* [TASK PROMPT] Look below for the line holding "Instruction: Click the Save button" and the line holding "Task: Click 网络和 Internet in the breadcrumb". Repeat those two and everything between, exactly.
━━━━━ DATASET ━━━━━
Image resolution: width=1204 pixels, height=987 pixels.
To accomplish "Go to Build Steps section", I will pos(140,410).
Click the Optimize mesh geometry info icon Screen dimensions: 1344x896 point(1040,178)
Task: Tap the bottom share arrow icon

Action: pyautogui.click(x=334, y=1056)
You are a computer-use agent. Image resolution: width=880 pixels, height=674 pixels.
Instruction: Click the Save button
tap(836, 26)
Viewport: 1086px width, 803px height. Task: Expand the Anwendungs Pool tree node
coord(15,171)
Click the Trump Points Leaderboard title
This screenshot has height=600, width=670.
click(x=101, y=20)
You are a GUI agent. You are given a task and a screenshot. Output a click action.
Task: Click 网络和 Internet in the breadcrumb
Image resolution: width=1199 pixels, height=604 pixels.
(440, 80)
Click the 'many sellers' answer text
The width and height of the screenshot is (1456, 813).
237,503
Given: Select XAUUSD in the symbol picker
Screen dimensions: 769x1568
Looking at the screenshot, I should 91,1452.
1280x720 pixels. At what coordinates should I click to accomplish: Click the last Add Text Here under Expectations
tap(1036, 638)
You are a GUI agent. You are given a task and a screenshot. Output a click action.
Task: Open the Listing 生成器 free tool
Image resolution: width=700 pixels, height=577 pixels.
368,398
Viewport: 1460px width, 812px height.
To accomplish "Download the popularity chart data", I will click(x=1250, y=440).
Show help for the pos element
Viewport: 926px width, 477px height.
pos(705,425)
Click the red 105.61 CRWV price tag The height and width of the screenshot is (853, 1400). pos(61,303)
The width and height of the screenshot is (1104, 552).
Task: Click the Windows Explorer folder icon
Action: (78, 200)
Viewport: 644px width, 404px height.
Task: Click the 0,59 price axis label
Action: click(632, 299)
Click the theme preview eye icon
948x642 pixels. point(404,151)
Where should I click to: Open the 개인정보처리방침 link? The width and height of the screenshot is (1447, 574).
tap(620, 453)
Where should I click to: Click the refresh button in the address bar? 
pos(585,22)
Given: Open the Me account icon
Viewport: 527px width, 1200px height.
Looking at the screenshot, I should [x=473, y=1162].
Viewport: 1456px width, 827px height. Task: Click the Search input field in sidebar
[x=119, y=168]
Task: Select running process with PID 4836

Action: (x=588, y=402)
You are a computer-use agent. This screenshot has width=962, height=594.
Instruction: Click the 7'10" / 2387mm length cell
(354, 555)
━━━━━
* [ANSWER FOR THIS EXERCISE]
Instruction: Click the Save button
tap(836, 26)
Viewport: 1086px width, 803px height. Task: Expand the Anwendungs Pool tree node
coord(15,171)
Click the Trump Points Leaderboard title
This screenshot has height=600, width=670.
click(x=101, y=20)
You are a GUI agent. You are given a task and a screenshot. Output a click action.
Task: Click 网络和 Internet in the breadcrumb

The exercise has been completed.